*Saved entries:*
● ● ● ● ●

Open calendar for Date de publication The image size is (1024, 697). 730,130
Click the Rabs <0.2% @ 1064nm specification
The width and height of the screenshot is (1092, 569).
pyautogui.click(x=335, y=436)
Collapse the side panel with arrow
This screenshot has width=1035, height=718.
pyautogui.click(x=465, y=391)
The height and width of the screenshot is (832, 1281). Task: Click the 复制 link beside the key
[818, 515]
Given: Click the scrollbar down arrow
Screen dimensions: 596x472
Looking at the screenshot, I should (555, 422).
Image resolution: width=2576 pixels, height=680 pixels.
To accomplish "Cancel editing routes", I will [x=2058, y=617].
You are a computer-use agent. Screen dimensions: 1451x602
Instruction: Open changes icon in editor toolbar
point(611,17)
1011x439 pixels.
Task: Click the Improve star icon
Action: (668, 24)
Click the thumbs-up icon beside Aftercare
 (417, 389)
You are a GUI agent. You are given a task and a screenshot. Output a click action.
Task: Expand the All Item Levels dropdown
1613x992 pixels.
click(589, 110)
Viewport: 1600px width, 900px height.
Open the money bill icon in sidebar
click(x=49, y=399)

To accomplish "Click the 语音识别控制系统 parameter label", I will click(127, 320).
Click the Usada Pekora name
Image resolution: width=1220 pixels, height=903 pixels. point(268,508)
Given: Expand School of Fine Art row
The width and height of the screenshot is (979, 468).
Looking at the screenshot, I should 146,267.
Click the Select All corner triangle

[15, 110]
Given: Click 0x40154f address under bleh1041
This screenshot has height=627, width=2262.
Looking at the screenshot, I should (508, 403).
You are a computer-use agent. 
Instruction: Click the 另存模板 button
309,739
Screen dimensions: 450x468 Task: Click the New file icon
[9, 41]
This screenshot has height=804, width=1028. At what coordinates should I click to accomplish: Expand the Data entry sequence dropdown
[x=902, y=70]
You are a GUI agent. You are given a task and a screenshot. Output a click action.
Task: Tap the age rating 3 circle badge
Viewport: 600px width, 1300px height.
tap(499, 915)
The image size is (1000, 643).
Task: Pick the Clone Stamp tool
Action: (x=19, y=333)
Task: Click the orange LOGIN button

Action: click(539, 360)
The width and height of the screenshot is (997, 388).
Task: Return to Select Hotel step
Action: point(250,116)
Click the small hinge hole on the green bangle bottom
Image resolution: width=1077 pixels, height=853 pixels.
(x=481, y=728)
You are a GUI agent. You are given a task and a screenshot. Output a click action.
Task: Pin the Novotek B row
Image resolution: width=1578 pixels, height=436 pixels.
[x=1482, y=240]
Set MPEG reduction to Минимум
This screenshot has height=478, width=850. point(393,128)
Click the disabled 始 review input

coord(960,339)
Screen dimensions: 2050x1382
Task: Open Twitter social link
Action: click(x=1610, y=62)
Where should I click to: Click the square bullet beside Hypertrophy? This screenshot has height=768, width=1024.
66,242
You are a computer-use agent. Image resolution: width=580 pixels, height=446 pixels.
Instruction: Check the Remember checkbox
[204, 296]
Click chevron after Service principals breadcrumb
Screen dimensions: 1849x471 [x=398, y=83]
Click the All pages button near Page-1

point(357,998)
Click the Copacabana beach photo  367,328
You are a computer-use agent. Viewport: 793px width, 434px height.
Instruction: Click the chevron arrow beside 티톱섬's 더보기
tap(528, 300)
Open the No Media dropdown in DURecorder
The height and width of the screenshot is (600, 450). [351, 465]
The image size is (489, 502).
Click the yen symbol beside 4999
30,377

● ● ● ● ●

*Brief:* Every entry should be reproduced word for word.

*Response to this exercise:*
Open calendar for Date de publication The image size is (1024, 697). 730,130
Click the Rabs <0.2% @ 1064nm specification
The width and height of the screenshot is (1092, 569).
pyautogui.click(x=335, y=436)
Collapse the side panel with arrow
This screenshot has width=1035, height=718.
pyautogui.click(x=465, y=391)
The height and width of the screenshot is (832, 1281). Task: Click the 复制 link beside the key
[818, 515]
Given: Click the scrollbar down arrow
Screen dimensions: 596x472
Looking at the screenshot, I should (555, 422).
Image resolution: width=2576 pixels, height=680 pixels.
To accomplish "Cancel editing routes", I will [x=2058, y=617].
You are a computer-use agent. Screen dimensions: 1451x602
Instruction: Open changes icon in editor toolbar
point(611,17)
1011x439 pixels.
Task: Click the Improve star icon
Action: (668, 24)
Click the thumbs-up icon beside Aftercare
 (417, 389)
You are a GUI agent. You are given a task and a screenshot. Output a click action.
Task: Expand the All Item Levels dropdown
1613x992 pixels.
click(589, 110)
Viewport: 1600px width, 900px height.
Open the money bill icon in sidebar
click(x=49, y=399)

To accomplish "Click the 语音识别控制系统 parameter label", I will click(127, 320).
Click the Usada Pekora name
Image resolution: width=1220 pixels, height=903 pixels. point(268,508)
Given: Expand School of Fine Art row
The width and height of the screenshot is (979, 468).
Looking at the screenshot, I should 146,267.
Click the Select All corner triangle

[15, 110]
Given: Click 0x40154f address under bleh1041
This screenshot has height=627, width=2262.
Looking at the screenshot, I should (508, 403).
You are a computer-use agent. 
Instruction: Click the 另存模板 button
309,739
Screen dimensions: 450x468 Task: Click the New file icon
[9, 41]
This screenshot has height=804, width=1028. At what coordinates should I click to accomplish: Expand the Data entry sequence dropdown
[x=902, y=70]
You are a GUI agent. You are given a task and a screenshot. Output a click action.
Task: Tap the age rating 3 circle badge
Viewport: 600px width, 1300px height.
tap(499, 915)
The image size is (1000, 643).
Task: Pick the Clone Stamp tool
Action: (x=19, y=333)
Task: Click the orange LOGIN button

Action: click(539, 360)
The width and height of the screenshot is (997, 388).
Task: Return to Select Hotel step
Action: point(250,116)
Click the small hinge hole on the green bangle bottom
Image resolution: width=1077 pixels, height=853 pixels.
(x=481, y=728)
You are a GUI agent. You are given a task and a screenshot. Output a click action.
Task: Pin the Novotek B row
Image resolution: width=1578 pixels, height=436 pixels.
[x=1482, y=240]
Set MPEG reduction to Минимум
This screenshot has height=478, width=850. point(393,128)
Click the disabled 始 review input

coord(960,339)
Screen dimensions: 2050x1382
Task: Open Twitter social link
Action: click(x=1610, y=62)
Where should I click to: Click the square bullet beside Hypertrophy? This screenshot has height=768, width=1024.
66,242
You are a computer-use agent. Image resolution: width=580 pixels, height=446 pixels.
Instruction: Check the Remember checkbox
[204, 296]
Click chevron after Service principals breadcrumb
Screen dimensions: 1849x471 [x=398, y=83]
Click the All pages button near Page-1

point(357,998)
Click the Copacabana beach photo  367,328
You are a computer-use agent. Viewport: 793px width, 434px height.
Instruction: Click the chevron arrow beside 티톱섬's 더보기
tap(528, 300)
Open the No Media dropdown in DURecorder
The height and width of the screenshot is (600, 450). [351, 465]
The image size is (489, 502).
Click the yen symbol beside 4999
30,377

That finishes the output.